More Marti Talbott Books

 

 

CHAPTER 1

 

 

It was no accident that Teresa Gregory secured a position as maid to Mathew and Laura Connelly – she planned it that way. She asked around, found out which temp agency the Connellys used, signed with that agency, and then waited her turn. Word was that Laura Connelly went through maids like water, and Teresa didn’t expect it to be very long before the agency sent her there. The American wealthy favored pretty girls with British accents, and she was certainly all that. As it turned out, she was not offered the position until two weeks before she was due to return to England.

The agency carefully explained the Connelly situation to he
r, and it soon became clear – the reason the Connellys couldn’t keep a maid was because Laura was a drunk and Mathew was a letch. The position required fulfilling Mrs. Connelly’s needs, doing laundry, cleaning, serving meals, answering the phone, and keeping the Connelly’s social calendar up-to-date.

The agency didn’t say anything about fulfilling Mr. Connelly’s needs.

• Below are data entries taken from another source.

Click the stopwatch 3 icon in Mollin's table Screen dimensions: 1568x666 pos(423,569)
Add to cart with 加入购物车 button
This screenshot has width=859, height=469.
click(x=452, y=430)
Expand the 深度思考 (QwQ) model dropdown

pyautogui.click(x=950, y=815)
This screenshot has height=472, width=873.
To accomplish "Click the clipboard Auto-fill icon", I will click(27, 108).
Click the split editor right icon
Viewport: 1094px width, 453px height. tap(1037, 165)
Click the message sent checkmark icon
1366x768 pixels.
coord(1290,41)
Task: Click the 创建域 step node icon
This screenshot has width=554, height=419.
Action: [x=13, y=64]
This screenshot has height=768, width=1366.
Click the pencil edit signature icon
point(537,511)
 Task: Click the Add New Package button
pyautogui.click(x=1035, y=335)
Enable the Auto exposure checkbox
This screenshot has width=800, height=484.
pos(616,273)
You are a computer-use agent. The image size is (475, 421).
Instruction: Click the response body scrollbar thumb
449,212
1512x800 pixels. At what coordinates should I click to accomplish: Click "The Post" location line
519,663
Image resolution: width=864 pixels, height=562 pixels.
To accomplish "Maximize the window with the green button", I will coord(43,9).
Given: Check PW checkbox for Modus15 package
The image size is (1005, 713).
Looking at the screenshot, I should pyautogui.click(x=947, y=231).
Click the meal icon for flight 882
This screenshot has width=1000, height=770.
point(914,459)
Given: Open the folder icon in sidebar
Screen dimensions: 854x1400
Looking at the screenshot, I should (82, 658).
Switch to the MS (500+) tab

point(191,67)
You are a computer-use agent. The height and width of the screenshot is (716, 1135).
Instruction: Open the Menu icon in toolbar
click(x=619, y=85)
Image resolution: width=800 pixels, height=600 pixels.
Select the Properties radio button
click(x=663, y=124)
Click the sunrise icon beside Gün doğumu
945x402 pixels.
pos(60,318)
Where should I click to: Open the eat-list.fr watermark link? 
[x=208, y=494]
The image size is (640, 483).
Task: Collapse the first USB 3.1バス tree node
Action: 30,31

It was early morning when Teresa arrived at the wealthy gated community on Chester Street in Denver. She got out of the taxi at the gate, was let in by the security guards, and walked up the street. There were several houses facing the circular drive, but according to the internet map, the sprawling, two-story, Federation style mansion in the middle belonged to the Connellys. It had a four-car garage and a limousine, complete with a driver, who was waiting in the wide driveway. The expansive lawn was well cared for, and was bordered with rose bushes that gave off their sweet aroma.

Carrying a small bag, she walked
up the drive to the front door, nodded to the waiting driver, rang the bell, and was let in by a middle-aged woman who introduced herself as, Eleanor.

“I am the cook
, and my husband, Mark, does odds and ends, and drives the Connelly’s limo,” Eleanor explained, as she led Teresa to a bedroom located on the bottom floor just beyond the indoor swimming pool. “Mark and I have the room next to yours. You can knock on the wall if you need help.”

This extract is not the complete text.